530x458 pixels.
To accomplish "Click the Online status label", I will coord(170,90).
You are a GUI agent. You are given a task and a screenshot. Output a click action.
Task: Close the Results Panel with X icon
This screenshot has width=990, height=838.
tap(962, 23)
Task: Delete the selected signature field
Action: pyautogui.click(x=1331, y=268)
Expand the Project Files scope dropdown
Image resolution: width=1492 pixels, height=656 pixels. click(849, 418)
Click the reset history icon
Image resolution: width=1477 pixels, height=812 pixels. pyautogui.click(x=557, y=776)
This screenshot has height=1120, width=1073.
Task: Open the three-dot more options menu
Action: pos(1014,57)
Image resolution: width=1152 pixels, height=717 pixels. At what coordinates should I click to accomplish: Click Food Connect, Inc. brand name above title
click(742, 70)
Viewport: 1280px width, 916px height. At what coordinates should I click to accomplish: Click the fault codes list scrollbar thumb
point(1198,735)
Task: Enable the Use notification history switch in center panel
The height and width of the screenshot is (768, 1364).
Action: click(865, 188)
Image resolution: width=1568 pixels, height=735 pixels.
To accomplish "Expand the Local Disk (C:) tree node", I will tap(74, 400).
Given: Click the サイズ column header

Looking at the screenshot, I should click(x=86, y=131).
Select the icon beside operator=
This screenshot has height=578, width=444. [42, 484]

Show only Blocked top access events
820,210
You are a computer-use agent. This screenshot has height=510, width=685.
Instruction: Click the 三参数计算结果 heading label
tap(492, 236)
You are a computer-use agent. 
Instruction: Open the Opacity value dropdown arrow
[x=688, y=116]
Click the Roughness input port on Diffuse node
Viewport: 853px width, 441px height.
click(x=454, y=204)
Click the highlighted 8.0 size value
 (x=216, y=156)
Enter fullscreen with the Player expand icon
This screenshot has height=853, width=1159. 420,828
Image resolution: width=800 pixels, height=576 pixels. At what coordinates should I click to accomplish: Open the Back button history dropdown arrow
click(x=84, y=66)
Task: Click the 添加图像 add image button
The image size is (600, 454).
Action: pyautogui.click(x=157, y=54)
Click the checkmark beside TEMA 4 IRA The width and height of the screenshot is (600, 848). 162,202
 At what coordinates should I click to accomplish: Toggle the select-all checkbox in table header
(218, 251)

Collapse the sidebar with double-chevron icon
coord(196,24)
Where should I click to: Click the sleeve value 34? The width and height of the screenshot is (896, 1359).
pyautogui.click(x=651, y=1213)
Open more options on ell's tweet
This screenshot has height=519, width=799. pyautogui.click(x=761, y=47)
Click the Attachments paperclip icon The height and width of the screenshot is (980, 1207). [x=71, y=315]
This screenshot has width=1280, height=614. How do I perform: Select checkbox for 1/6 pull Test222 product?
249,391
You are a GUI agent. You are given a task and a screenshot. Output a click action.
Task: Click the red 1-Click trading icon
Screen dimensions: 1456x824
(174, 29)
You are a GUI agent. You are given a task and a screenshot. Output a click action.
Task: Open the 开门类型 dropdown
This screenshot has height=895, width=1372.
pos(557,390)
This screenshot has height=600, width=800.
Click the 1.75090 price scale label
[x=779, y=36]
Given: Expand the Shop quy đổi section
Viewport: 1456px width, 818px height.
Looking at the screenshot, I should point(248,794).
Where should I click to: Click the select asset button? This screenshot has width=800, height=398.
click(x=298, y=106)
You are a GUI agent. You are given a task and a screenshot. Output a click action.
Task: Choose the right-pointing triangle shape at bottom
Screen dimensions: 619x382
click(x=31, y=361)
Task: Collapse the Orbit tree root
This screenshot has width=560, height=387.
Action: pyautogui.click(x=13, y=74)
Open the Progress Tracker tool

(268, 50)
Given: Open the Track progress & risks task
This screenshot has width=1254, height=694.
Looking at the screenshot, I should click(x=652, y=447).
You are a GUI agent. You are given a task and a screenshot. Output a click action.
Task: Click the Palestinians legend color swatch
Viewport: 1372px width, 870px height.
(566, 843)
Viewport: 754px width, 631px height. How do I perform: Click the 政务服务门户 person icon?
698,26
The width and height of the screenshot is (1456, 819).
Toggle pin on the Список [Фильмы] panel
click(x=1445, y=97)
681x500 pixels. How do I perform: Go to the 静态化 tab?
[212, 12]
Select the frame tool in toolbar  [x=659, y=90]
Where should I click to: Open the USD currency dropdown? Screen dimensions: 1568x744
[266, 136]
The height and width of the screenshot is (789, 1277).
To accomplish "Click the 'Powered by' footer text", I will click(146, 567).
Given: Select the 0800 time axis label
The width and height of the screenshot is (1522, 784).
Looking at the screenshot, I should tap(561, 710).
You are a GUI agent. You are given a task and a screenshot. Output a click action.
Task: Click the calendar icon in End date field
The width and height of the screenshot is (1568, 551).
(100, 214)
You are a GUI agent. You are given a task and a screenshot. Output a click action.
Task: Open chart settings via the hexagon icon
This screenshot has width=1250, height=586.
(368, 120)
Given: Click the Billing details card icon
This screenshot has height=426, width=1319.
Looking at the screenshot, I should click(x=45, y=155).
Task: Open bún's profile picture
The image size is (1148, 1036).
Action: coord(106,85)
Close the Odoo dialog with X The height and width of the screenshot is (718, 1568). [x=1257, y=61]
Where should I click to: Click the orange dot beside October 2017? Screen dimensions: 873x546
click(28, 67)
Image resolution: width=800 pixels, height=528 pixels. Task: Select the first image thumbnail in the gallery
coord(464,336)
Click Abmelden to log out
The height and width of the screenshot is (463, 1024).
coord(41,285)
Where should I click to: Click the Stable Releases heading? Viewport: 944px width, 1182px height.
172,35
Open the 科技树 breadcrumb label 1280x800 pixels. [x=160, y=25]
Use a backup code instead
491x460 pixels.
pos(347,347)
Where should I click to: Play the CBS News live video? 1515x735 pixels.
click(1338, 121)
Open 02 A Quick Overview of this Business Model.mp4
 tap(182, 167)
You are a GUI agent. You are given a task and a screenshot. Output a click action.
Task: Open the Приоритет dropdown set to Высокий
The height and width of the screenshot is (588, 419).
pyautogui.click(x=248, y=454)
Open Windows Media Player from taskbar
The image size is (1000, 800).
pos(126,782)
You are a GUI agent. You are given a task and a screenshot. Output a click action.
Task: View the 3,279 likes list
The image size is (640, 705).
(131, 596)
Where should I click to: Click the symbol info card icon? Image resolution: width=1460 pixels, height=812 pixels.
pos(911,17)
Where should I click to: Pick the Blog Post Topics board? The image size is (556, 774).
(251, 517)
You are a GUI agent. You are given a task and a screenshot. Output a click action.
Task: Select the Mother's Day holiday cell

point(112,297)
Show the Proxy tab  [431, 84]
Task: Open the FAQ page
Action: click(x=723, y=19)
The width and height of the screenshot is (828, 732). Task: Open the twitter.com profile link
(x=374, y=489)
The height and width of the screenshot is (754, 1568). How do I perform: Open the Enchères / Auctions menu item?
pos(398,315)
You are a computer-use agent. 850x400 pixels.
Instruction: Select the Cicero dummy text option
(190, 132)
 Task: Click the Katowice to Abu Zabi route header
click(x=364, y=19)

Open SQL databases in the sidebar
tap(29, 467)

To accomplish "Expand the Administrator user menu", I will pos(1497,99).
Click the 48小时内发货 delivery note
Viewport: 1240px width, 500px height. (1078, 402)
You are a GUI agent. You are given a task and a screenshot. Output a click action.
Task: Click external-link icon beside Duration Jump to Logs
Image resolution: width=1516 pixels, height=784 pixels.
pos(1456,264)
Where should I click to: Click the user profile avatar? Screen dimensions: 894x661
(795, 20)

» EXERCISE PROMPT: Repeat the lines from the one containing "Where should I click to: Play" through the end of the listing, exactly and without any other lines; both ends are included.

» RESPONSE FOR THIS EXERCISE:
Where should I click to: Play the CBS News live video? 1515x735 pixels.
click(1338, 121)
Open 02 A Quick Overview of this Business Model.mp4
 tap(182, 167)
You are a GUI agent. You are given a task and a screenshot. Output a click action.
Task: Open the Приоритет dropdown set to Высокий
The height and width of the screenshot is (588, 419).
pyautogui.click(x=248, y=454)
Open Windows Media Player from taskbar
The image size is (1000, 800).
pos(126,782)
You are a GUI agent. You are given a task and a screenshot. Output a click action.
Task: View the 3,279 likes list
The image size is (640, 705).
(131, 596)
Where should I click to: Click the symbol info card icon? Image resolution: width=1460 pixels, height=812 pixels.
pos(911,17)
Where should I click to: Pick the Blog Post Topics board? The image size is (556, 774).
(251, 517)
You are a GUI agent. You are given a task and a screenshot. Output a click action.
Task: Select the Mother's Day holiday cell

point(112,297)
Show the Proxy tab  [431, 84]
Task: Open the FAQ page
Action: click(x=723, y=19)
The width and height of the screenshot is (828, 732). Task: Open the twitter.com profile link
(x=374, y=489)
The height and width of the screenshot is (754, 1568). How do I perform: Open the Enchères / Auctions menu item?
pos(398,315)
You are a computer-use agent. 850x400 pixels.
Instruction: Select the Cicero dummy text option
(190, 132)
 Task: Click the Katowice to Abu Zabi route header
click(x=364, y=19)

Open SQL databases in the sidebar
tap(29, 467)

To accomplish "Expand the Administrator user menu", I will pos(1497,99).
Click the 48小时内发货 delivery note
Viewport: 1240px width, 500px height. (1078, 402)
You are a GUI agent. You are given a task and a screenshot. Output a click action.
Task: Click external-link icon beside Duration Jump to Logs
Image resolution: width=1516 pixels, height=784 pixels.
pos(1456,264)
Where should I click to: Click the user profile avatar? Screen dimensions: 894x661
(795, 20)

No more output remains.